### Records for this exercise
•••
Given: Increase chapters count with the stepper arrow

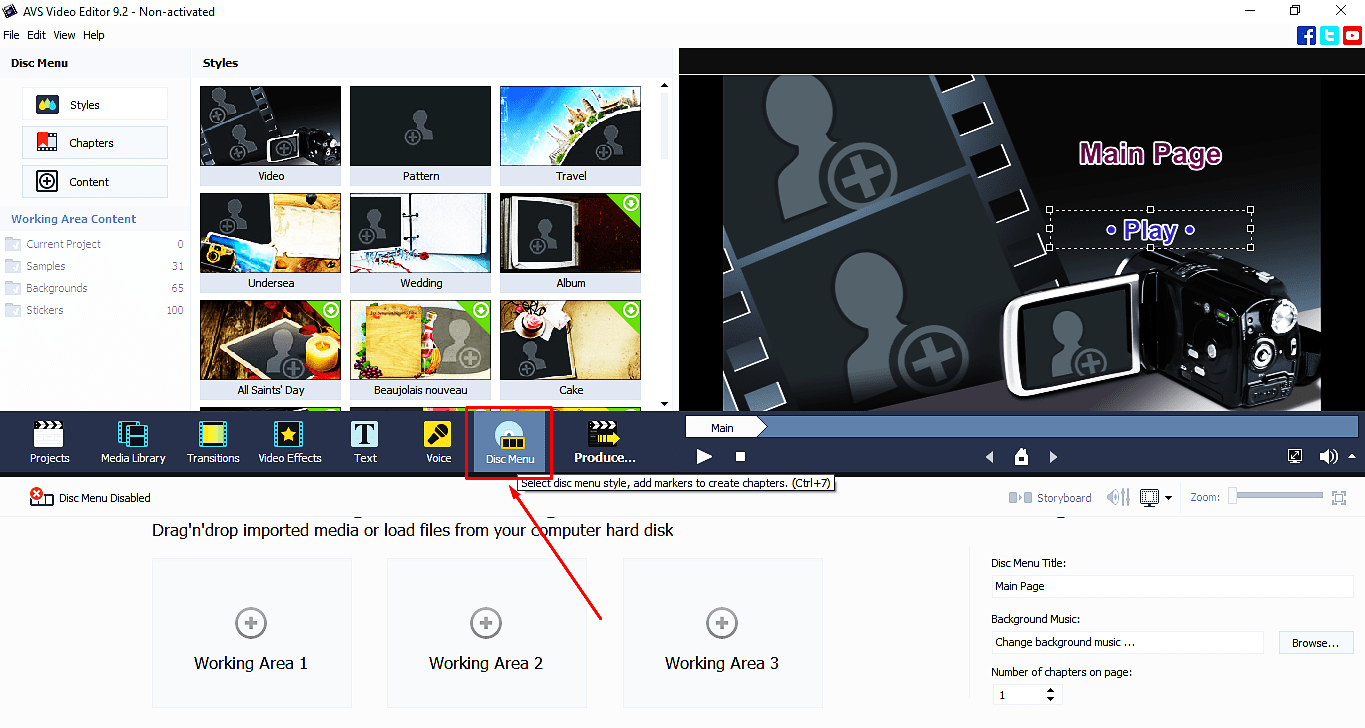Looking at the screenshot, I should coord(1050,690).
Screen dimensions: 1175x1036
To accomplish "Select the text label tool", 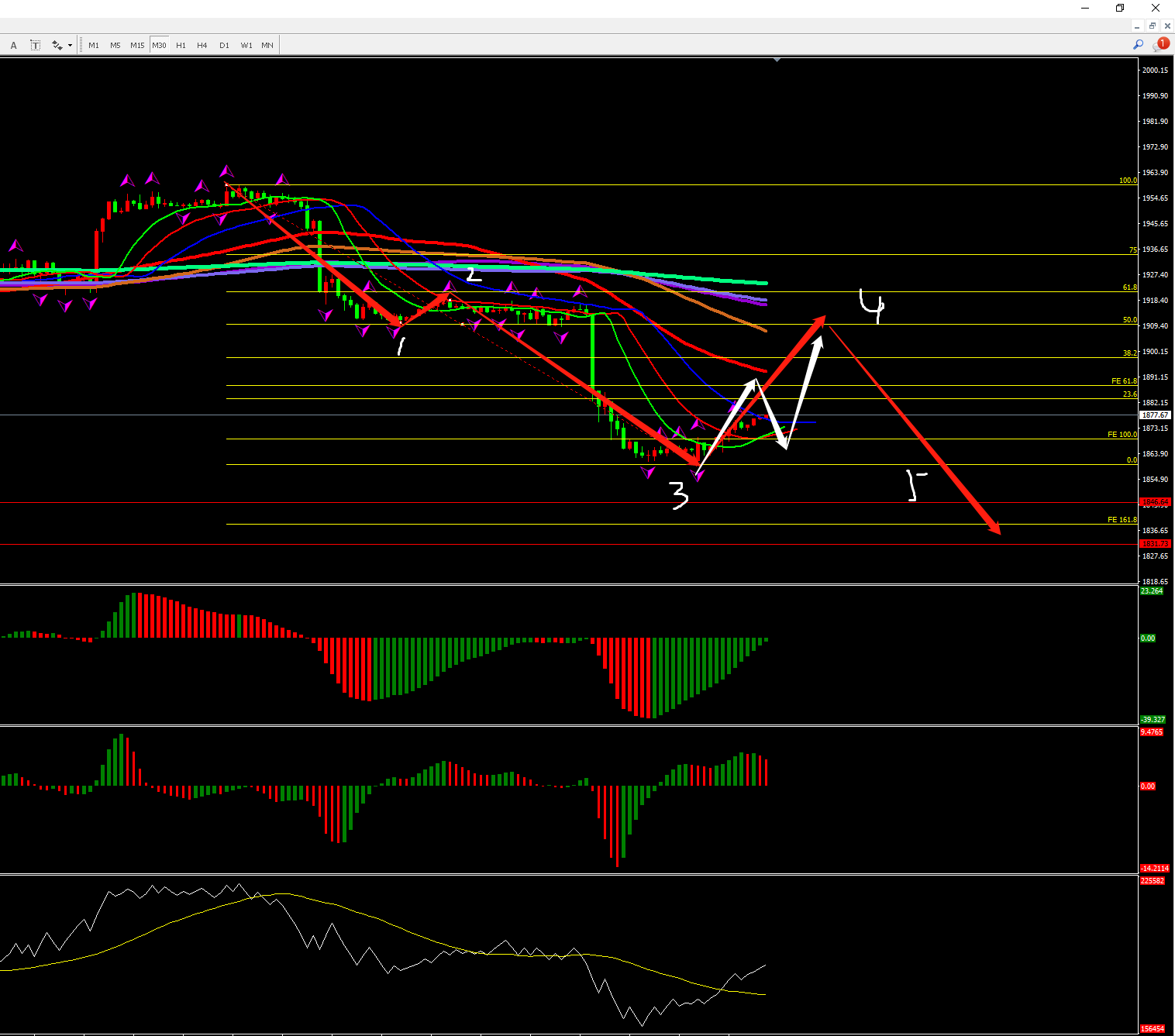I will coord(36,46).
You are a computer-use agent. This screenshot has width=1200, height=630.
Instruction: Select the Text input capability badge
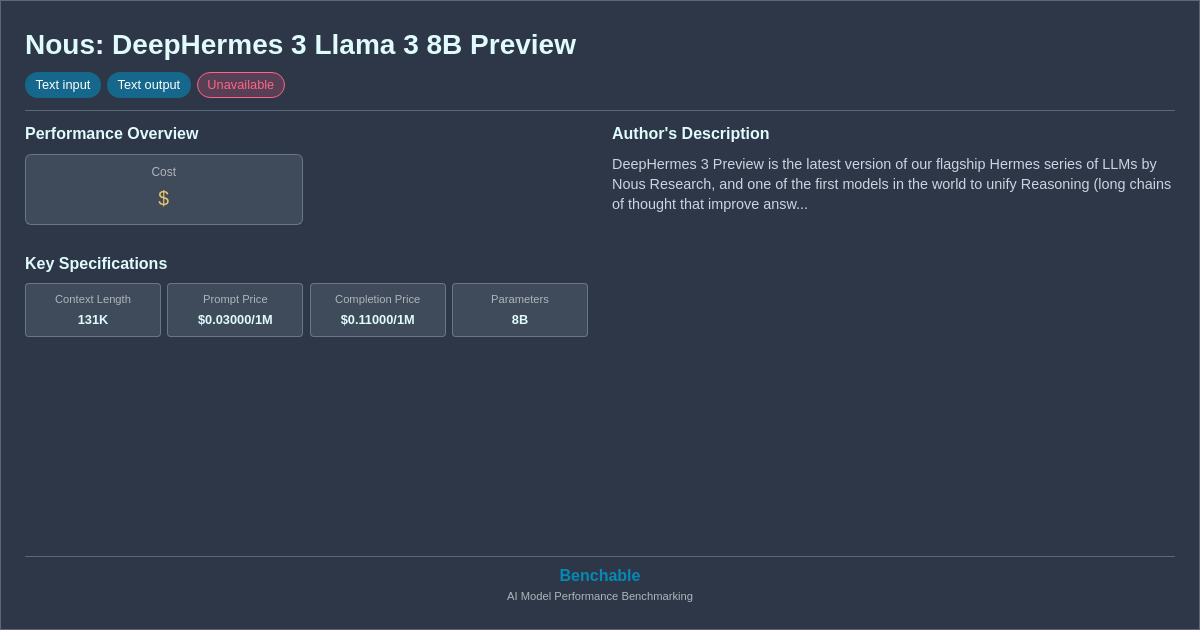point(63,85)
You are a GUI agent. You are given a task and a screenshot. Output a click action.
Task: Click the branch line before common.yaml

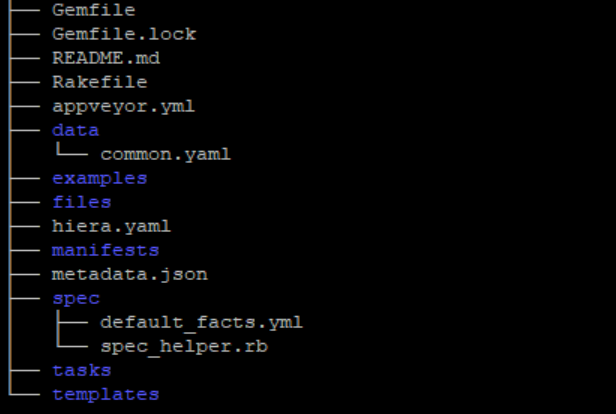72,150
•••
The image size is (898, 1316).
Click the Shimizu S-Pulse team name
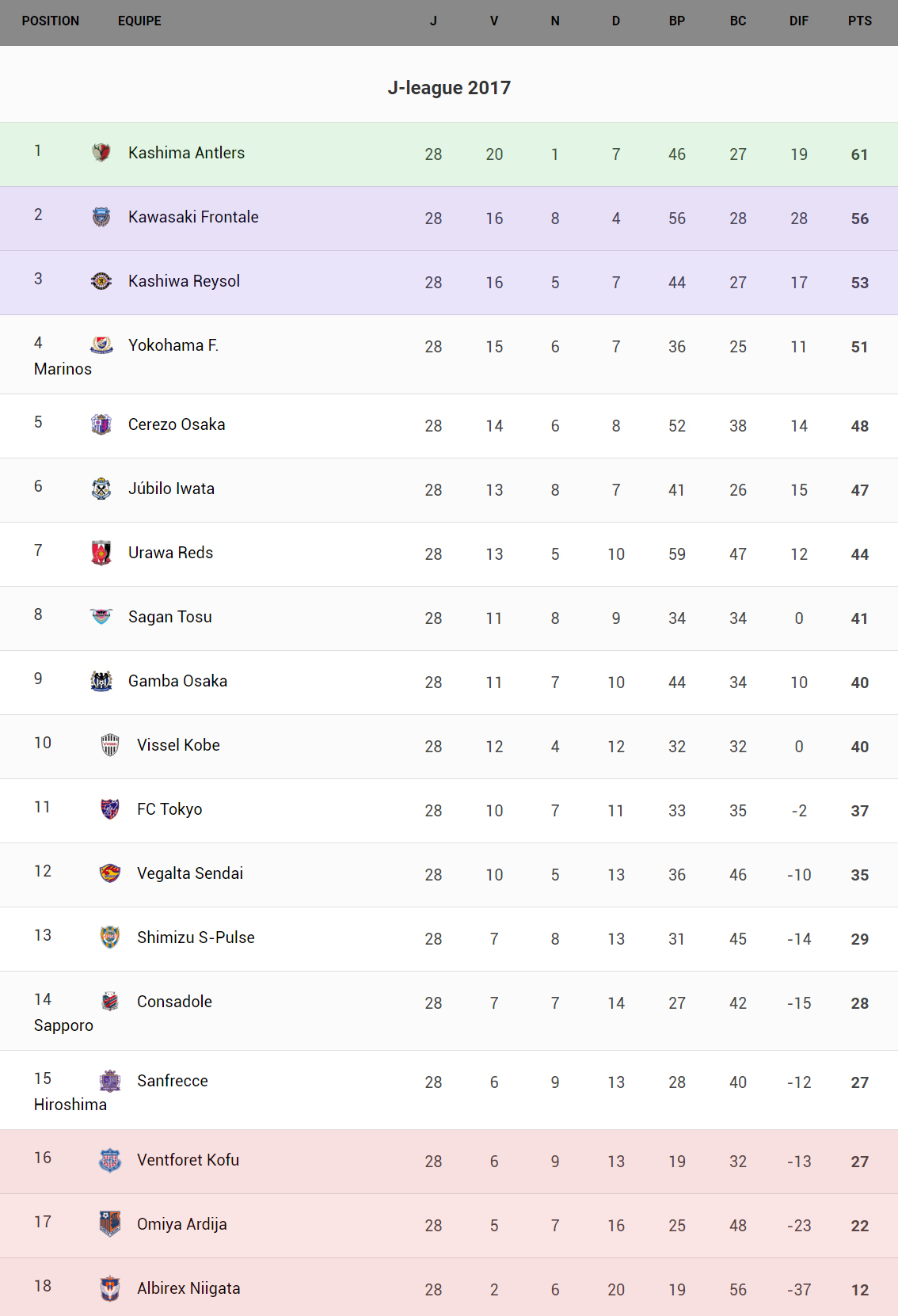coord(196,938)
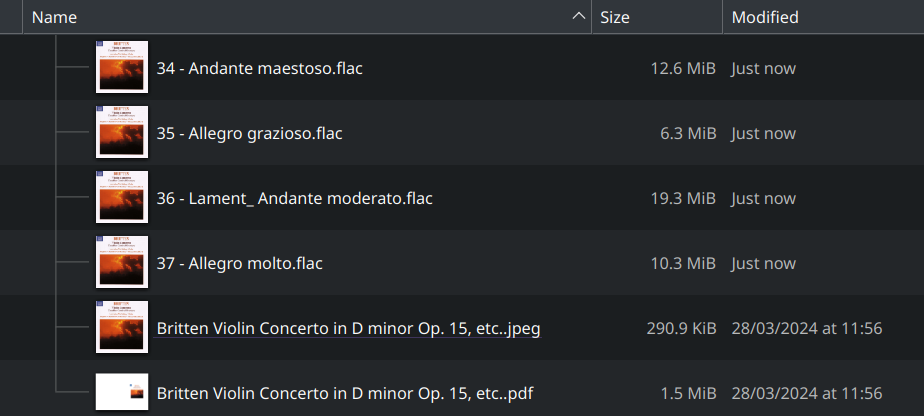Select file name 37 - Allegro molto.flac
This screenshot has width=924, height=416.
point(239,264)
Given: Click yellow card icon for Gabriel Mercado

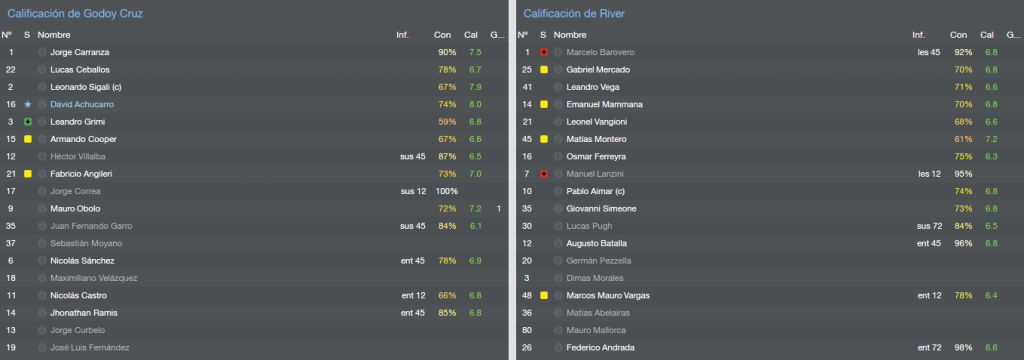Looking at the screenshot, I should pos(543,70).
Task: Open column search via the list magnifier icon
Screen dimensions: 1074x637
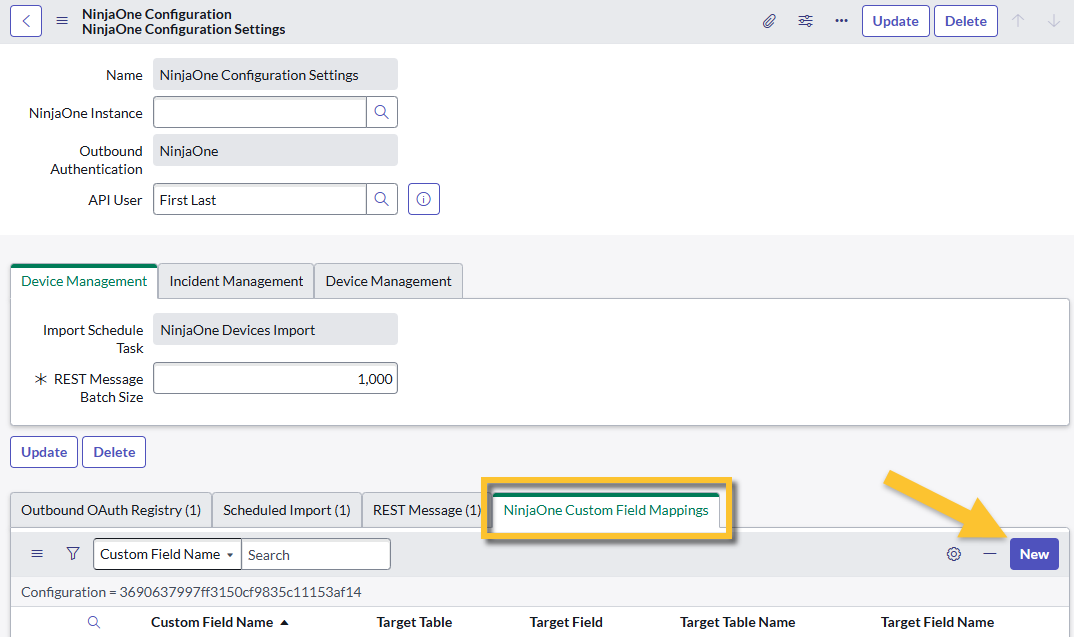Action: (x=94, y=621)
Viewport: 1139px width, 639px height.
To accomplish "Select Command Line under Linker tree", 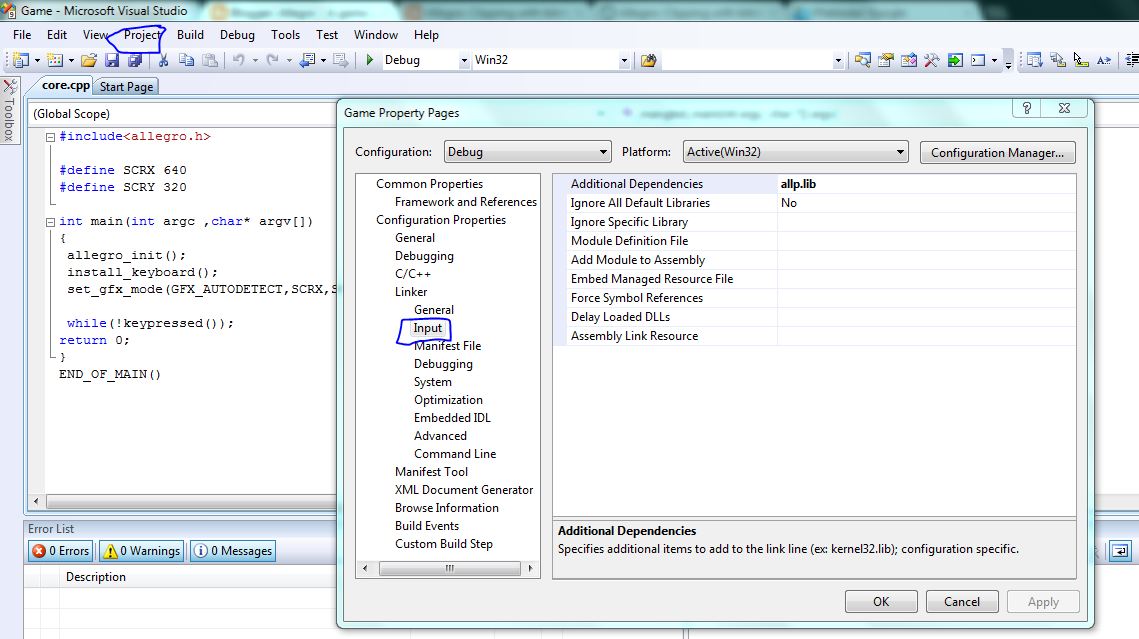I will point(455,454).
•••
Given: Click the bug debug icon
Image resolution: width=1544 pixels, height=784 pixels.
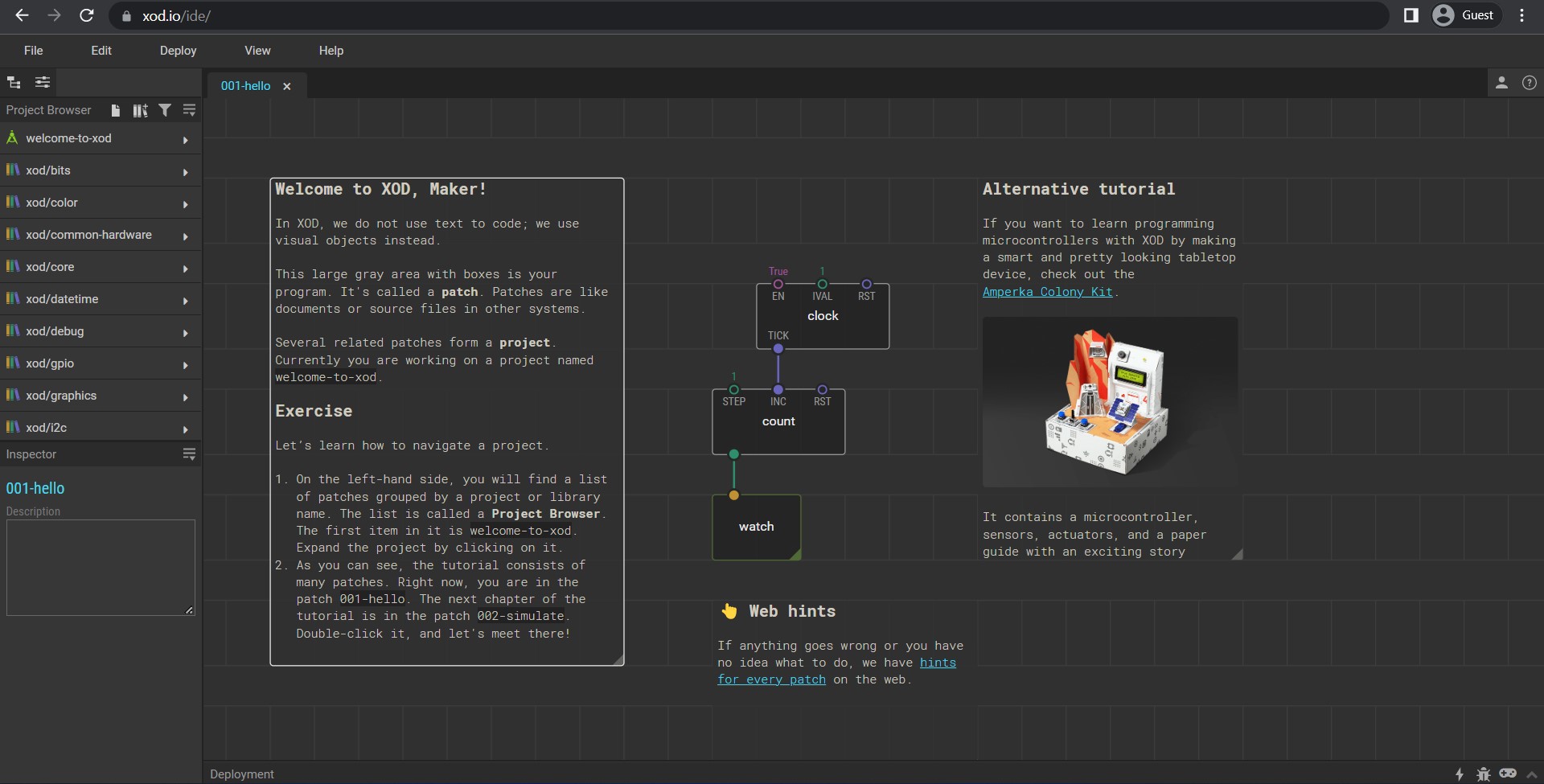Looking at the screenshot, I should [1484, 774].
•••
### Task objective
Your task is to copy each line of the entries that includes the word "agent".

### Solved exercise
You are a computer-use agent. This screenshot has width=1200, height=630.
You are a GUI agent. You are given a task and a screenshot. Output a click action.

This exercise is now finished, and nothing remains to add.